The 10-year anniversary of the historic Women's Health Initiative (WHI) Hormone Therapy Trial report, which radically changed the practice of women's health, will be commemorated in July 2012. In anticipation of this event, two of the world's leading experts in women's health, menopause, and hormone therapy are releasing an editorial in the journal Menopause, providing their perspective on this epic study and the lessons learned over the past 10 years.
JoAnn Manson, MD, MPH, DrPH, from Brigham and Women's Hospital (BWH), and Lubna Pal, MBBS, MRCOG, MSc, from Yale University School of Medicine, note that the WHI's 10-year anniversary is a good time to reflect on the pendulum swings and dramatic evolution in our thinking about estrogen and hormone therapy (HT), which changed the lives of millions of women. The authors state in their editorial, "The WHI is an historic trial that has changed clinical practice and, ultimately, has helped lead us towards a more rational interpretation of the place of hormone therapy in menopause management."
The WHI hormone trials were designed to assess the role of HT in the prevention of heart disease, as well as to evaluate the benefits and risks of HT when used for chronic disease prevention. The trials were done in postmenopausal women ages 50-79 (with a mean age of 63) and tested the types of HT (Premarin and Prempro) that were in common use at the time the study started. The estrogen plus progestin trial was stopped three years early because of an increased risk of breast cancer, heart disease, and concerns that the overall risks exceeded the benefits. The estrogen-alone trial (in women with hysterectomy) showed fewer risks but was stopped one year early due to an increased risk of stroke. Estrogen-alone did not appear to increase risk of heart disease or breast cancer. In fact, estrogen-alone seemed to lower the risk of heart disease in younger women (in the 50-59 year age group) and seemed to have a favorable benefit-risk profile in that age group. However, the harmful findings in the older women in both HT trials tended to be extrapolated to younger women, resulting in dramatic (>70%) reductions in prescriptions for hormone therapy.
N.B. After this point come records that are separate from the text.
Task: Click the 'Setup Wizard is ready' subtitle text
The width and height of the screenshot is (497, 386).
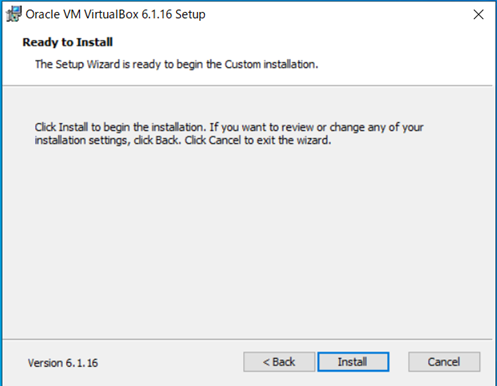Action: pyautogui.click(x=177, y=64)
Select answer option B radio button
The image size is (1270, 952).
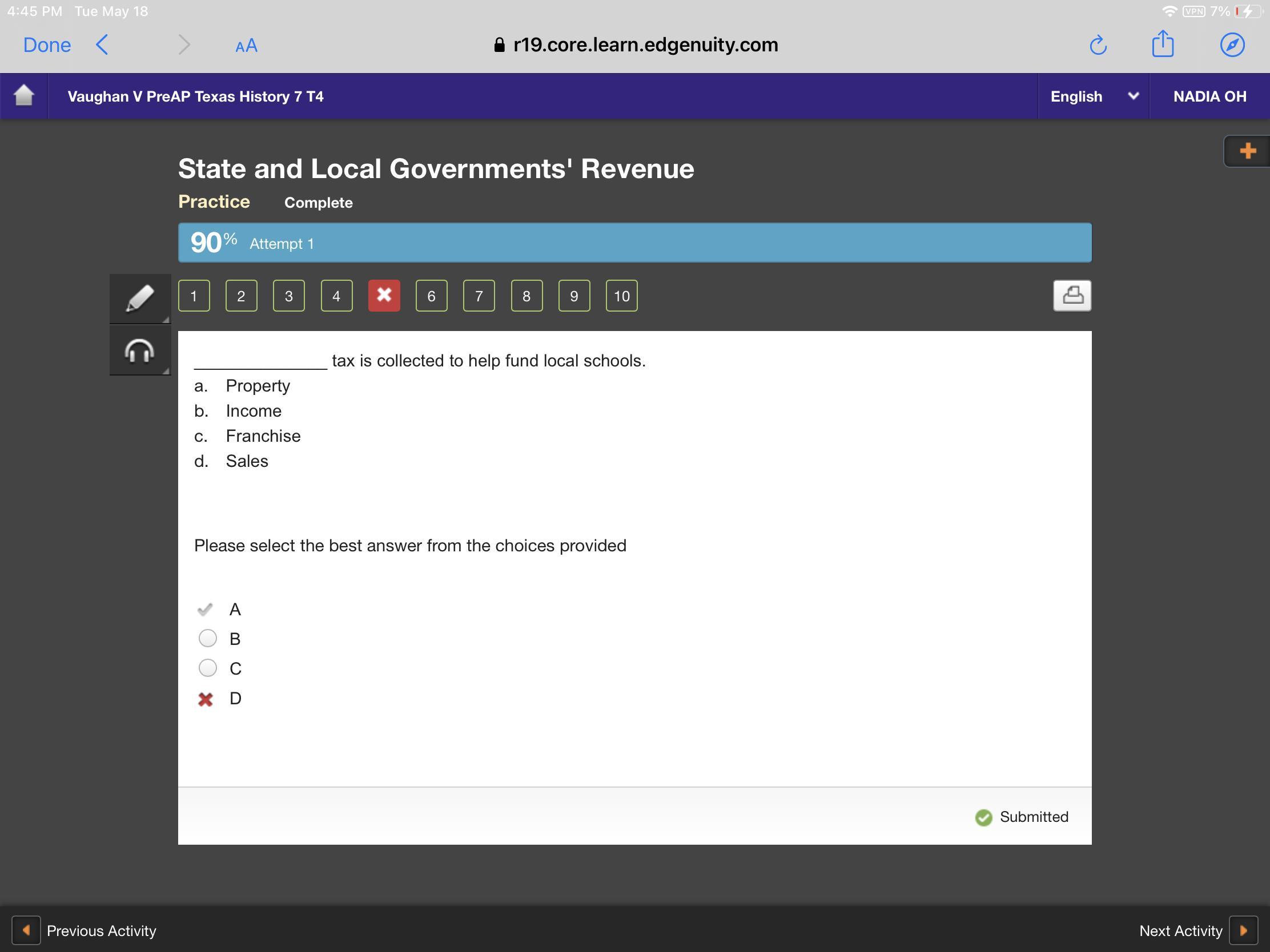coord(207,638)
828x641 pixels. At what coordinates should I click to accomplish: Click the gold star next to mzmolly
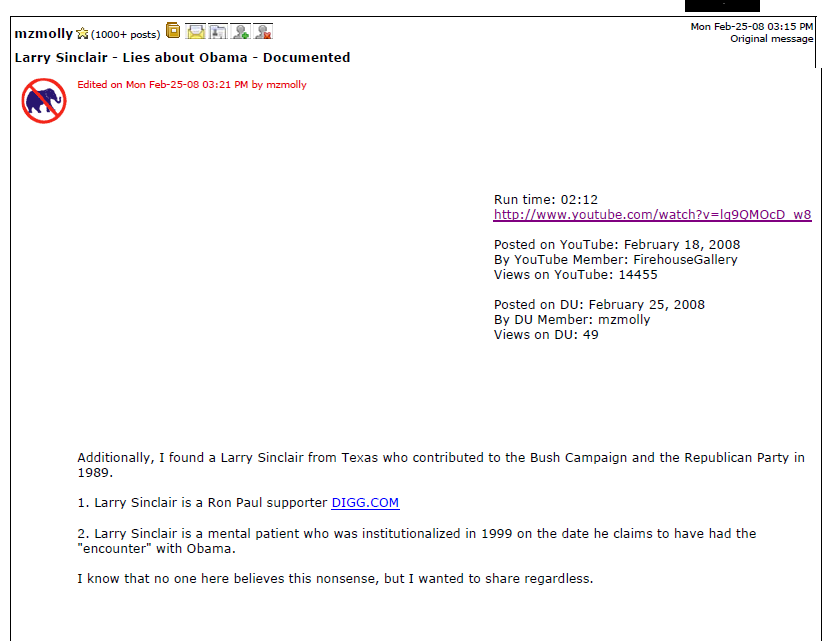(82, 34)
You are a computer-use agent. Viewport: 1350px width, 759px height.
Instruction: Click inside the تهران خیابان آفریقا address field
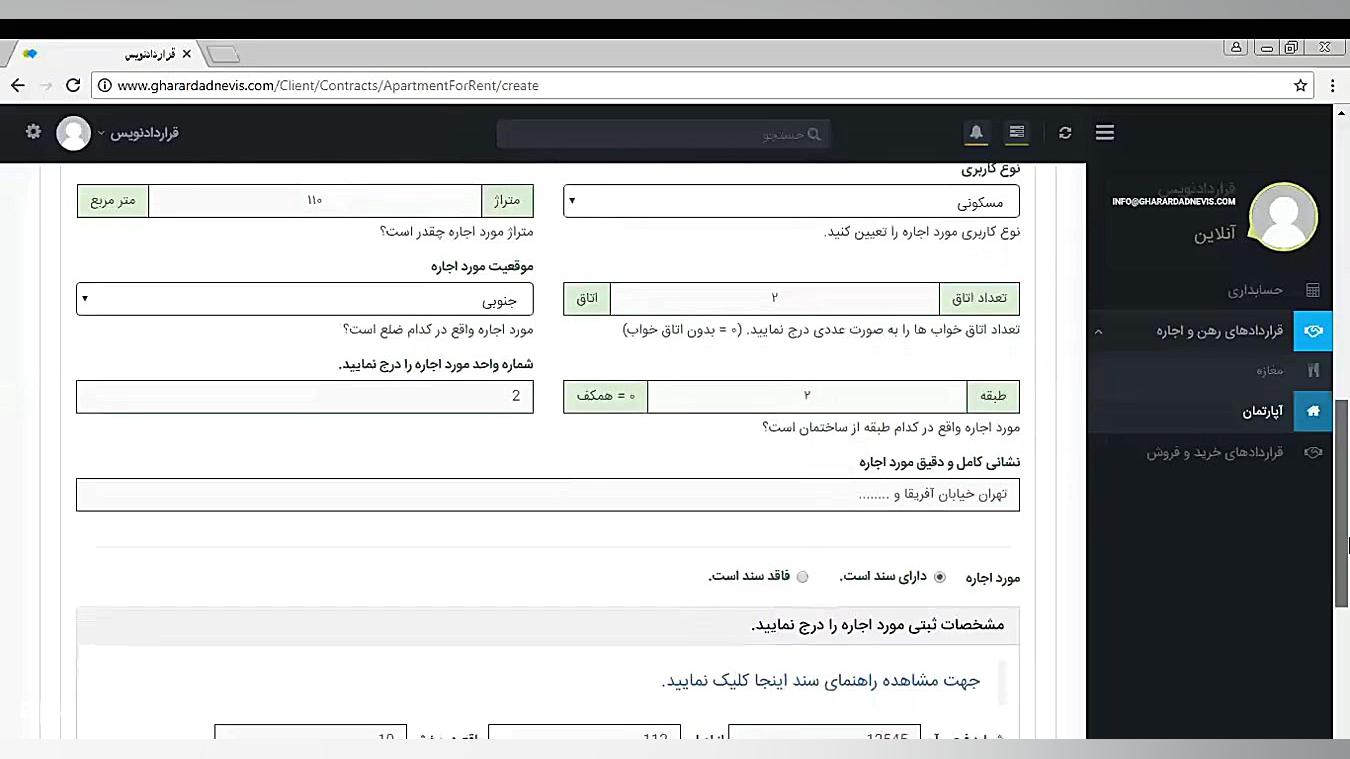pos(548,494)
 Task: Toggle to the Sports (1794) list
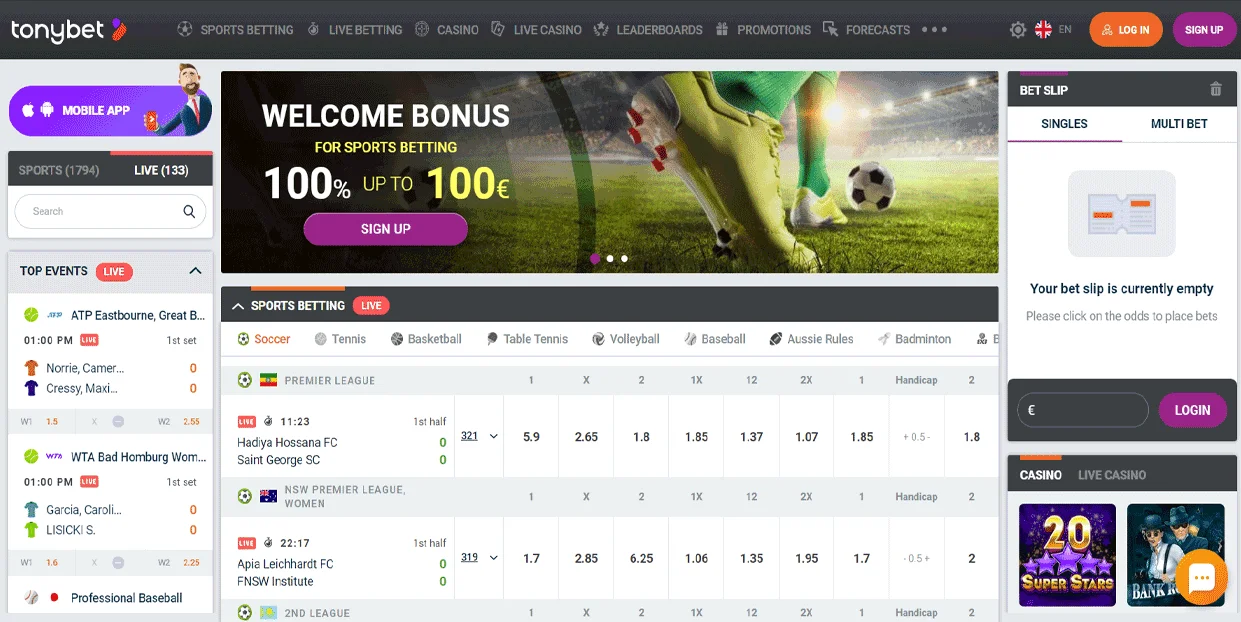pos(59,170)
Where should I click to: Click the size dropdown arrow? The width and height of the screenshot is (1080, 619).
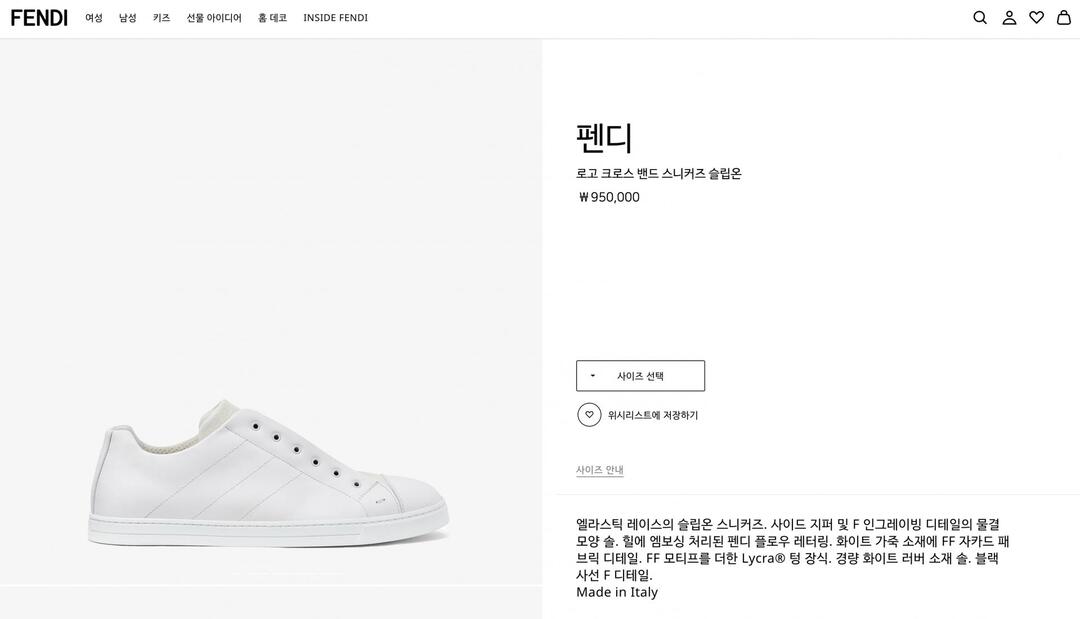593,376
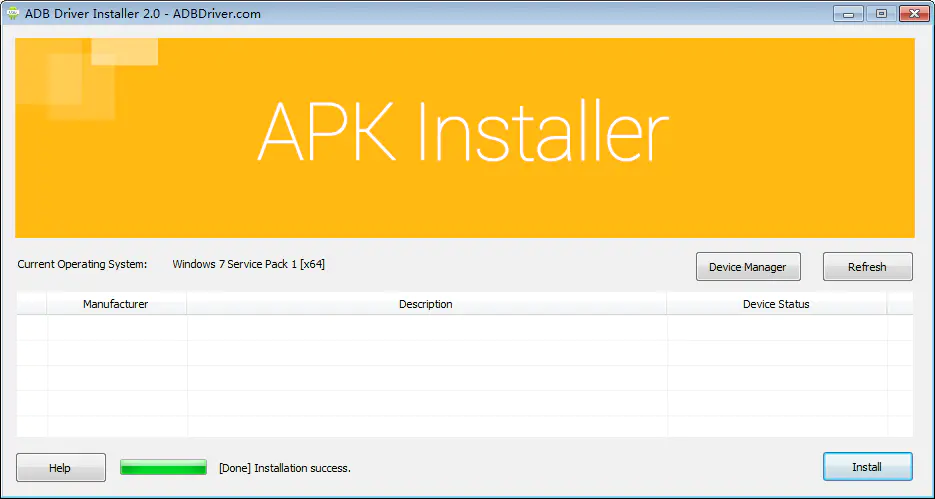This screenshot has height=499, width=935.
Task: Click the blank header right of Device Status
Action: click(900, 304)
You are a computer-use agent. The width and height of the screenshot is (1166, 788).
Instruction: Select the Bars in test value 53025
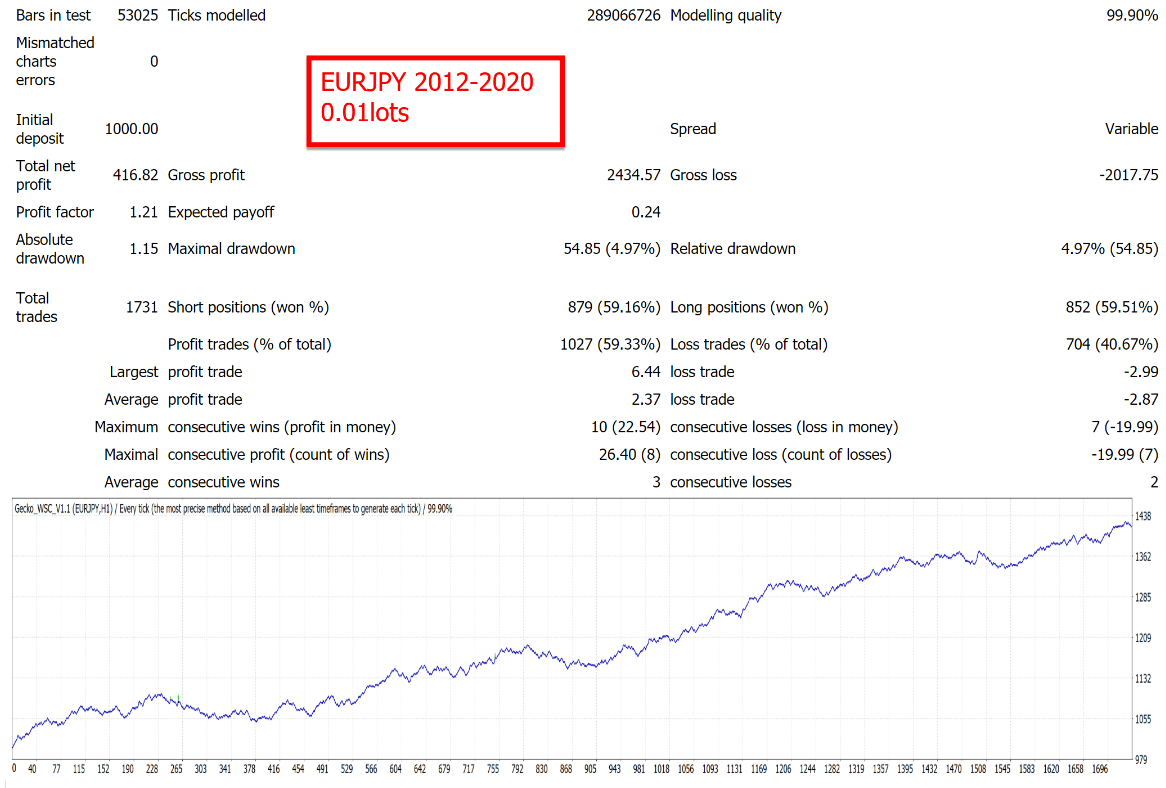[138, 16]
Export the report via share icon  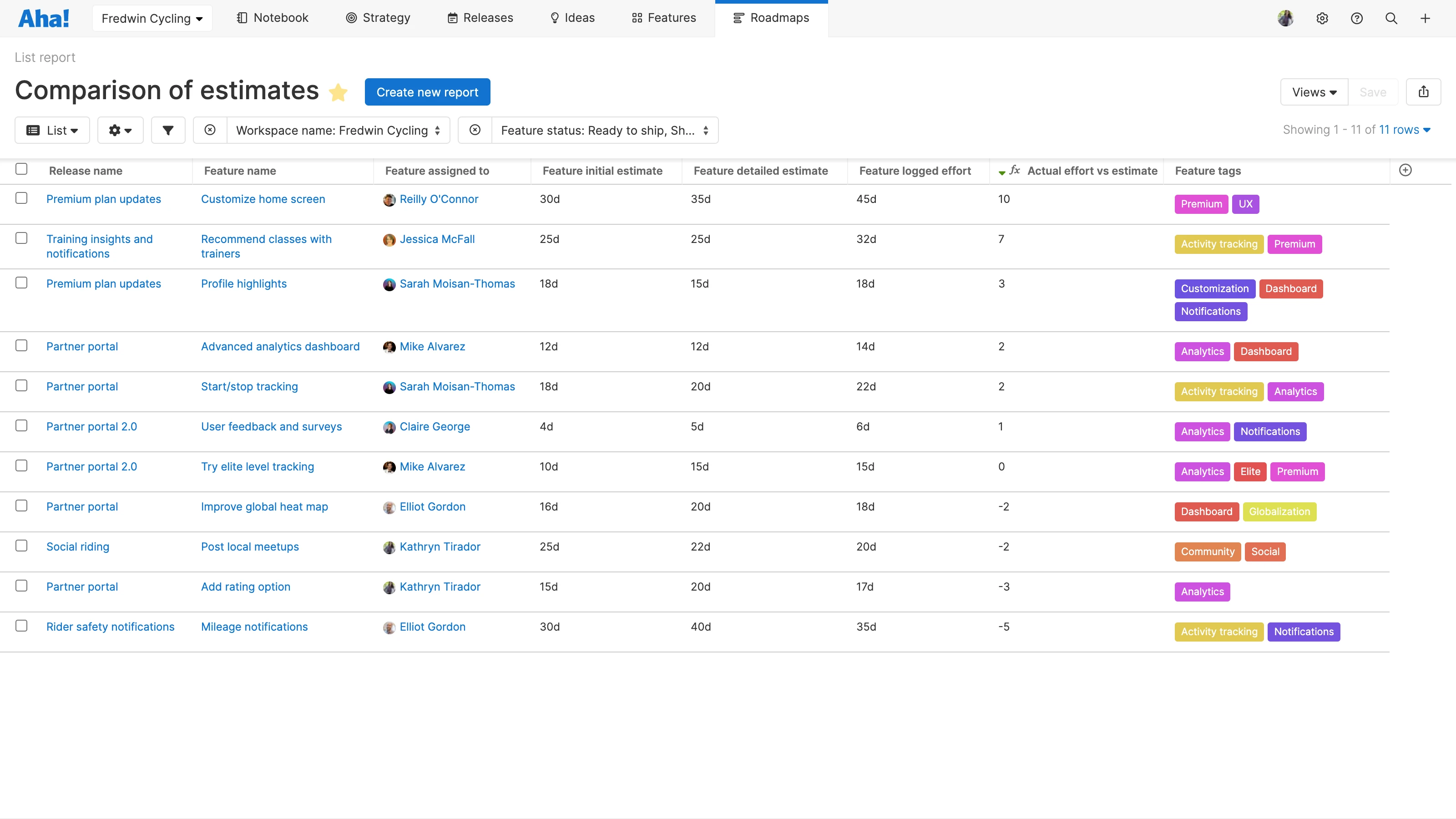click(x=1424, y=91)
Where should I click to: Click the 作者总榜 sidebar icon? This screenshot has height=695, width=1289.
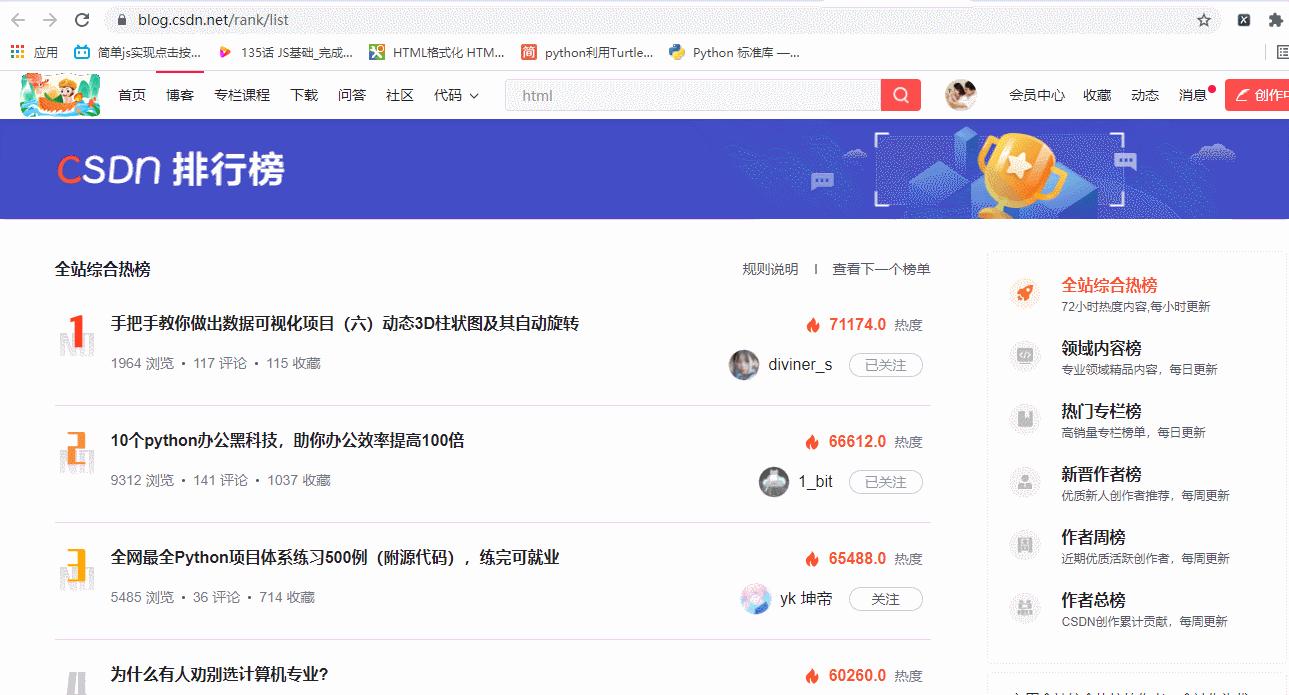point(1024,605)
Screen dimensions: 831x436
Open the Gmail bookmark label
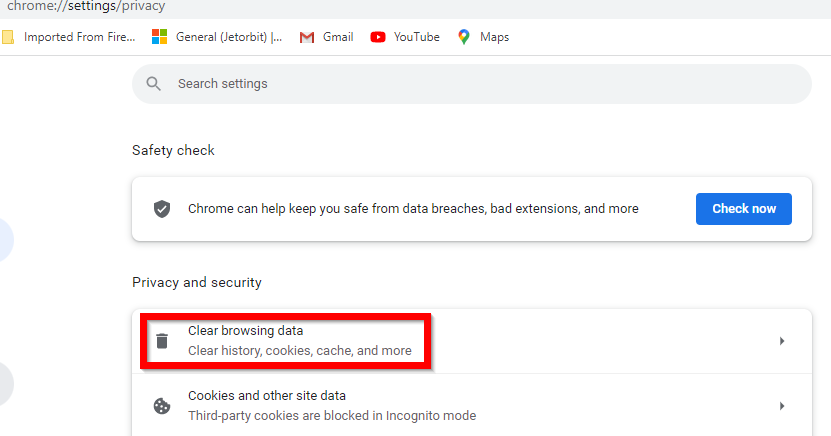click(338, 37)
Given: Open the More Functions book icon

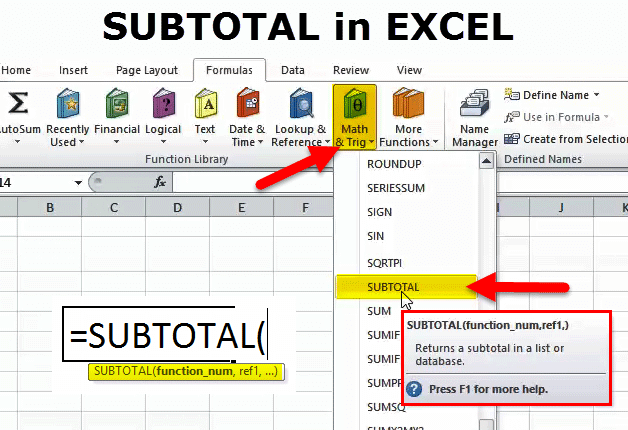Looking at the screenshot, I should [408, 103].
Manson, one of the principal investigators of the WHI since the start of the study and current president of the North American Menopause Society, said, "The WHI deserves credit for stopping the growing clinical practice of prescribing hormone therapy to older women who were at very high risk of heart disease. In fact, these women did not receive heart benefit from estrogen therapy and may even have suffered harm. Unfortunately, the findings in older women were extrapolated to newly menopausal healthy women who tended to have a favorable benefit to risk ratio with HT."
At least 70% of newly menopausal women have hot flashes and/or night sweats, and about 20% have moderate-to-severe symptoms that disrupt sleep and impair quality of life. Over the past 10 years, research from the WHI and other studies has provided a critical mass of evidence for the timing hypothesis, which suggests that younger women closer to the onset of menopause tend to have better outcomes on hormone therapy than older women who are distant from menopause onset. The younger women are also more likely to have hot flashes and other menopausal symptoms, and thereby derive quality of life benefits. Manson said, "The recent findings highlight the importance of individualized care for women. The 'one size fits all' approach to decision making is no longer acceptable." Manson adds that it will also be important to understand whether different types and formulations of hormone therapy (such as patches, pills or lower doses of hormones) will have a different balance of benefits and risks.